David sale a cazarlos en el yate de un escritor americano, Ernest Hemingway, sediento de aventuras. Llevan una ametralladora calibre 30, unos cuantos fusiles y muchas botellas de ron. Es una hermosa locura que algún día el novelista yanqui contará en uno de sus libros.

No relató, sin embargo, otra historia fascinante: la del extraño espía Luni, un agente alemán con papeles hondureños, capturado y ejecutado en La Habana. De ese episodio me ocupo yo.

David vuelve a enamorarse. Esta vez ama a una cubana muy especial, inteligente, hermosa y con gran carácter. Ella viene del dolor de otros fracasos. Ambos descubren la quieta felicidad de una rutina dulce y exitosa.

Pero llega, otra vez, la violencia: la revolución comunista cubana les destroza, de nuevo, la vida, como a tantas personas.

David tiene que volver a escapar. Estados Unidos es su inesperado destino. Volver a Europa era impensable. Ese era un mundo ajeno y lleno de horribles recuerdos.

El siglo XX, a lo largo de su vida, había sido una sucesión de golpes, derribos y comienzos, como si le fuera negado el milagro de la continuidad vital.
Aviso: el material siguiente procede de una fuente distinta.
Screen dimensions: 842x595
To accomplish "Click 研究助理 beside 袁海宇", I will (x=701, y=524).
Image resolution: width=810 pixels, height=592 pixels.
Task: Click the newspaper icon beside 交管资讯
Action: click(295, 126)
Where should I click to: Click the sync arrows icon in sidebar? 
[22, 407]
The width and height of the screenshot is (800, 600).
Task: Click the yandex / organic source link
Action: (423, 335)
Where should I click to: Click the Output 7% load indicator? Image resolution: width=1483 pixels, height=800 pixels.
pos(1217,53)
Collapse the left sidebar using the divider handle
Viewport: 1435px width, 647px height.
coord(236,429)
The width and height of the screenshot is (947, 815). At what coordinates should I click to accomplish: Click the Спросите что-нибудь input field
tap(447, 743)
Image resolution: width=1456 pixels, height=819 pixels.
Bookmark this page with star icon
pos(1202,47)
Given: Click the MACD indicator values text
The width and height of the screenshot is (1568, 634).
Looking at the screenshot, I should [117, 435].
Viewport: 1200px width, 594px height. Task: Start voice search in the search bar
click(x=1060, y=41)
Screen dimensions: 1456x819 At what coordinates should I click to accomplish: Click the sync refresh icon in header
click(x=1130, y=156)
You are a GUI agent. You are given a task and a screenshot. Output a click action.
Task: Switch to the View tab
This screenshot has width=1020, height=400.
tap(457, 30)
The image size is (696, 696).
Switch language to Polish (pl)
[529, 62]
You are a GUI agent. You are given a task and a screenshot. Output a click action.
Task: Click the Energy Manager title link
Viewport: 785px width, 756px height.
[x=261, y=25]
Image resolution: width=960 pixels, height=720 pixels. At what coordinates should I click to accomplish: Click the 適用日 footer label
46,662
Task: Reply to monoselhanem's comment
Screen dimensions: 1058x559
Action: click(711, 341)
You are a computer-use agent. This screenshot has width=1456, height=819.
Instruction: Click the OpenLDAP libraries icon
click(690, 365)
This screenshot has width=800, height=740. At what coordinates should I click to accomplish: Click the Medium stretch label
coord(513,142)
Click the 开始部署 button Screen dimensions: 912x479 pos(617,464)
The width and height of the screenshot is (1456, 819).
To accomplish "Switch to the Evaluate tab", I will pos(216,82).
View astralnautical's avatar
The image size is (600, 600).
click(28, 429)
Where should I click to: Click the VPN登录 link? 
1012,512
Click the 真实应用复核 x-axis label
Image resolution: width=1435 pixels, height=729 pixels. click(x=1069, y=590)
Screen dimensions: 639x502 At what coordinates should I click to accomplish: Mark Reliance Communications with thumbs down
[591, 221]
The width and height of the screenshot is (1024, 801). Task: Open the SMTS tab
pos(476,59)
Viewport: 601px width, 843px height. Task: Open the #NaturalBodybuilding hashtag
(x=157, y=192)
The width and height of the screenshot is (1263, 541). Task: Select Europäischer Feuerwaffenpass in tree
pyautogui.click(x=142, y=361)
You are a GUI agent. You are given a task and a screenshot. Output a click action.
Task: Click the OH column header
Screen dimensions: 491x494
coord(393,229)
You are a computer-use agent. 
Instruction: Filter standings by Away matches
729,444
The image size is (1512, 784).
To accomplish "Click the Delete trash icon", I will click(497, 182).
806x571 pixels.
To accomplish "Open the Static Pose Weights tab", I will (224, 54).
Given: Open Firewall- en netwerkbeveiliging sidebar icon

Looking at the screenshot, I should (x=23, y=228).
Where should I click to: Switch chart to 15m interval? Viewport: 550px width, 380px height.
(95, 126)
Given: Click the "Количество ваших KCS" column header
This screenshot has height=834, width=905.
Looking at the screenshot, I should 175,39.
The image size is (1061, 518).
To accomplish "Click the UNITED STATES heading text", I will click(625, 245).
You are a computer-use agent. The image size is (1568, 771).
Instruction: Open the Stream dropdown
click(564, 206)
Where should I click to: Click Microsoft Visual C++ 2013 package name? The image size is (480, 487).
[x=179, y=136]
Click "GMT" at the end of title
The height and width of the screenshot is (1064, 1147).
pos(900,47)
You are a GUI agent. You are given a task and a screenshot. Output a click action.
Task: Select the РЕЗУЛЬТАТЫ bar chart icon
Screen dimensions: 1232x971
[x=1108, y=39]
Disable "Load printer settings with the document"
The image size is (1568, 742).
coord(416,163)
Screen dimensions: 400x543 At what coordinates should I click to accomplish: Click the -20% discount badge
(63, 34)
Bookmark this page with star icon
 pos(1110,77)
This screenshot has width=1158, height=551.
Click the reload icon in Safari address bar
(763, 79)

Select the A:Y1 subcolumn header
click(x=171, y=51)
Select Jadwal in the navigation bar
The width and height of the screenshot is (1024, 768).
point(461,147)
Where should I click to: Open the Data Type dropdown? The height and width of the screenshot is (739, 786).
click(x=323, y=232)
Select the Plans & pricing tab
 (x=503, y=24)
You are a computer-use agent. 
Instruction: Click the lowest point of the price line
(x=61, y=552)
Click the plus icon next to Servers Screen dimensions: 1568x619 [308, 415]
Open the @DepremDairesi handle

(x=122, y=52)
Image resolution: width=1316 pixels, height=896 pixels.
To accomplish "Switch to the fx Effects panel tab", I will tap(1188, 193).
Como si cada vida, en realidad, fueran varias vidas atroces y distintas.

En Nueva York vuelve a levantarse y vuelve a amar. No concibe la vida sin una compañera. Echa raíces en la mujer que ama. Es otra mujer extraordinaria, también sobreviviente del infortunio. La había conocido muchos años antes, a bordo del Saint Louis. El destino, o lo que fuese, se la devolvía llena de cicatrices, pero todavía bella y pletórica de ilusiones y fantasías.

¿Por qué he escrito Otra vez adiós? Porque es una gran historia, real y falsa, que contiene otras muchas historias, reales y falsas, que vale la pena relatar. Porque es una manera de desplegar ante los ojos de los lectores el terrible siglo XX. Porque me gusta compartir con ellos todo aquello que es, creo, memorable.

Tal vez, me temo, porque escribir es un impulso ciego e inexplicable. No lo sé.